En realidad, el mestizaje es una propuesta política, planteada por diversos sectores urbanos, cuyo efecto práctico es la minimización del criterio étnico en la definición de los grupos sociales. Esta finalidad se plantea como una necesidad, tanto desde las propuestas de desarrollo social democrático como desde el planteamiento de la desaparición de la diversidad, y el proceso es entendido no solo como superación social sino incluso humana. En el extremo de esta postura, el mestizaje ha escudado paradójicamente expresiones del desprecio manifiesto hacia los grupos étnicamente diversos. Al no concedérsele validez a la diferencia étnica, la conclusión lógica del argumento del nosotros mestizo es que la diferencia étnica es un hecho anómalo que debe ser conjurado.
Como se ha visto más arriba, el proceso de cholificación ha sido una propuesta teórica de evolución social por medio de un proceso de mestizaje
similar, con la diferencia de que este sería un proceso promovido por las poblaciones y no un proceso planificado, como en el caso mexicano o los planes de desarrollo que el Estado peruano implementara en las décadas de 1950 y 1960 con pocos resultados prácticos. La propuesta de la choledad, plenamente instalada en el sentido común del sector medio urbano, ha sido usada como un sinónimo de mestizaje y un argumento esgrimido para demostrar la inexistencia de indígenas andinos en la sociedad peruana (Venturo 2006).
El error básico en la idea del mestizaje es, como en el caso de la cultura andina indígena o mestiza, la confusión de términos de orden étnico y cultural. Indígena es un término de definición étnica que delimita un universo históricamente originario, aunque en el trayecto haya transformado parte de su bagaje cultural, si bien un componente culturalmente originario sea central en su definición. La descripción de la cultura de los grupos originarios, nativos o indígenas, no puede obviar la presencia de componentes de origen externo, como la inevitable influencia hispana en las poblaciones altoandinas. Otra vez, el resultado de esta operación es la imposibilidad de describir un grupo social como indígena, porque solamente los grupos que presentan un bagaje cultural sin influencias externas –condición imposible en el mundo actual– podrían pretender declararse indígenas.
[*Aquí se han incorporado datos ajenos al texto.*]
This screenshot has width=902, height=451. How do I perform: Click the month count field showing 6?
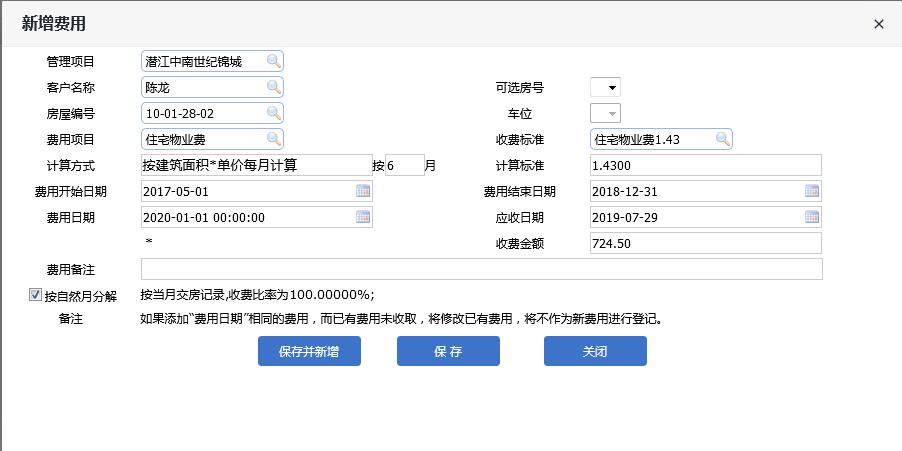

Si la diferencia no puede fundarse en razones de procedencia cultural o étnica, toda vez que no es válido identificar a los sujetos sociales por tales criterios, solo queda declarar la causa última de la diferencia en la desigualdad social. Ya hemos visto cómo la presencia de rasgos no verbalizados de identificación étnica se entendió como el producto del aislamiento y la discriminación, en algún modo un hecho anómalo y propio de sectores subalternos y marginales. Por poner ejemplos, de tal manera han sido consideradas las poblaciones Q´ero de Paucartambo (Cusco) o el distrito de Tupe (Yauyos, Lima), cuyas vestimentas, idioma y costumbres enlazan directamente con sus ancestros prehispánicos. Se ha establecido igualmente una correlación entre postergación social y la sobrevivencia de estos rasgos culturales originarios, como ocurre con la población femenina de zonas rurales, que suele mantenerlos con mayor fidelidad (De la Cadena 1992:181-202). Si la supervivencia de elementos de identificación étnica es producto de una situación desfavorable, no puede ser considerada un tema defendible ni en la teoría social ni como reclamo político.